By Jeff Franks
HAVANA, Nov 7 (Reuters) - Cuba put aside the work of recovering from the two powerful hurricanes that have already struck this storm season to prepare on Friday for Hurricane Paloma spinning toward the eastern half of the island.
While Paloma was less powerful than hurricanes Gustav and Ike, which raked Cuba two months ago, it posed a new threat to a region where homes, power lines, roads and other infrastructure were still being repaired and damage to agriculture has contributed to a national food shortage.
The damage has come at a delicate time for Cuba as new President Raul Castro shepherds the communist country following the retirement of aging, and ailing, revolutionary leader Fidel Castro earlier this year, and as world economic woes force Cubans to tighten their belts.
Cuban officials said they had evacuated at least 85,000 boarding school students on Friday and would soon begin moving people from flood-prone areas ahead of the storm's landfall late on Saturday.
State-run television showed workers covering stores of goods with plastic to protect them from the storm and young people hastily picking fruit from trees to salvage as much of the harvest as possible.
In ranching areas, cattle were being moved to higher ground. To ease potential flooding, water was being released from reservoirs still full from Ike's torrential rains.
Cubans in the projected storm path viewed Paloma's approach with resignation.
"Bad luck, friend. Looks like this year they want to demolish us in every way," said Antonio Linares, a tourism worker in Holguin province.
"There was already a lot of destruction (from the earlier storms). We don't get out of one hurricane before another one comes," said Genoveva Licea in Granma province.
CROP DESTRUCTION
Gustav and Ike caused at least $5 billion in damage, including the damage or destruction of almost 450,000 homes. Only 20 percent of them have been fully repaired, according to the most recent reports in state-run media.

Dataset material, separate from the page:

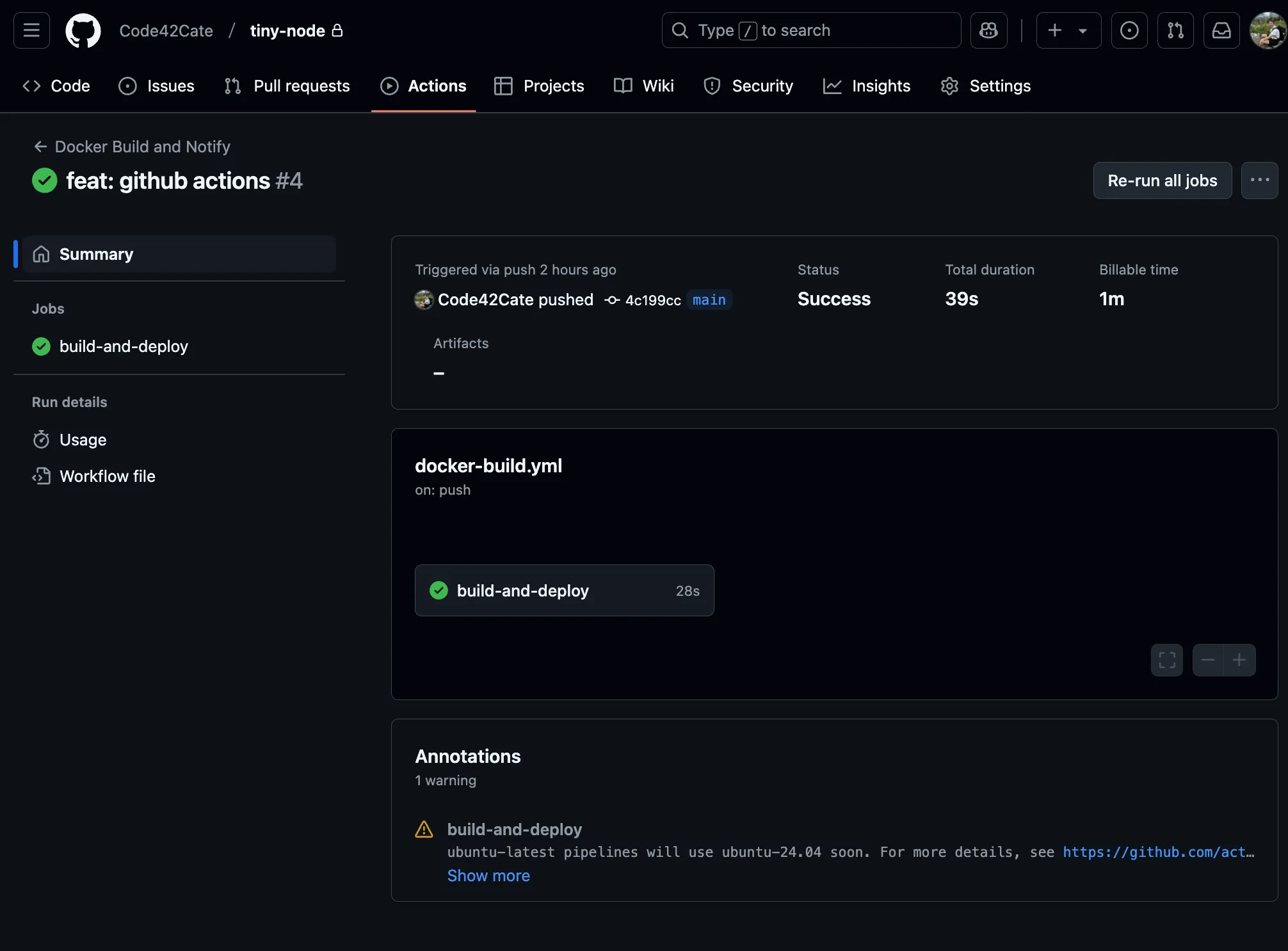
Task: Open the notifications inbox icon
Action: pos(1221,30)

The storms also destroyed 30 percent of Cuba's crops, which has forced the government to scramble to prevent a food crisis. Markets have a limited quantity and variety of fruits and vegetables and some food items have become hard to find.
Vice President Carlos Lage said this week 2.4 million Cubans in the hardest hit areas are receiving extra food in the monthly rations the government provides to Cubans.
He said food imports have been increased to get through shortages that are expected to last several more months.
Before the storms, President Raul Castro had warned that rising expenditures for fuel and imports would bring government belt-tightening and slow his promise to raise salaries.
Gustav hit the Isle of Youth and westernmost Pinar del Rio with 150 mile per hour winds (241 kilometers per hour), while Ike struck eastern Cuba with 120 mph winds and 15-inches (38 cm) of rain, then rampaged through the heart of the country.
Paloma, with 105 mph winds (168 kph) on Friday, looked less forbidding, but still bad, said store worker Ofelia Hernandez in Camaguey province, where the storm was expected to make landfall.
"It's a bad dream," she said. "Barely two months and once again in checkmate."